Variation of Reactive power generation profile

Fig. 13
figure 13

Variation of Shunt capacitors for Qc (1), Qc (2), Qc (3) and Qc (4)

Fig. 14
figure 14

Variation of Transformer Tap settings

The convergence curve of active power loss using SCA and QOSCA technique is shown in Fig. 15. The convergence curve of operating cost using SCA and QOSCA technique is shown in Fig. 16.

Fig. 15
figure 15

Convergence curve of active power loss using SCA and QOSCA technique

Fig. 16
figure 16

Convergence curve of operating cost using SCA and QOSCA technique

Conclusion

Reactive power planning has been a crucial problem for power system operators.
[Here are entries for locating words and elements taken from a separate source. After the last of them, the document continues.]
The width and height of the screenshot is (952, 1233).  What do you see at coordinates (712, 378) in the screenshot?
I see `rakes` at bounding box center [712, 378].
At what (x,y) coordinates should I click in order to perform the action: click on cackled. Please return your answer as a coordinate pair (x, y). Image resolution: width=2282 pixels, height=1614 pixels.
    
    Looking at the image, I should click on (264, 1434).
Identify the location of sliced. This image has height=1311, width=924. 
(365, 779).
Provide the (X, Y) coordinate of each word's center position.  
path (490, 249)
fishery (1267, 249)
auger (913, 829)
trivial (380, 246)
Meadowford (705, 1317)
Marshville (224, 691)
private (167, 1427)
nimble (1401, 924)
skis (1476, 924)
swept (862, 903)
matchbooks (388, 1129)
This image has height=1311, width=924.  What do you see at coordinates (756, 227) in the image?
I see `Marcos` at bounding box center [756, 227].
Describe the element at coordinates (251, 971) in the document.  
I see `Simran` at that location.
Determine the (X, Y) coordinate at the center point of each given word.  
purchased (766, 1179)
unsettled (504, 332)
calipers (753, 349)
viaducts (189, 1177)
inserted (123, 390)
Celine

The prime importance of RPP is to minimize the active power losses and operating costs of the system. This planning is done through proper co-ordination of control variables, which are transformer tap setting arrangements, shunt capacitors and generation of reactive power by generators. Different state-of-the-art methods have been developed to reduce line losses in order to achieve an efficient and economical system. In this work, SSA and QOSSA techniques have been successfully implemented on standard IEEE 14 and IEEE 30 bus system of the connected power network. The proposed QOSCA reduces the transmission losses by 6.38% in IEEE 14, 4.56% in IEEE 30 and 12.77% in IEEE 57 bus system. The outcomes are compared with other techniques used in the literature. It is observed that the QOSCA algorithm provides much better results than the other techniques used in recent state-of-literature. It can be concluded that the Sine cosine algorithm may be considered as an effective optimization technique for solving RPP problems and can be considered as a promising candidate for future researches.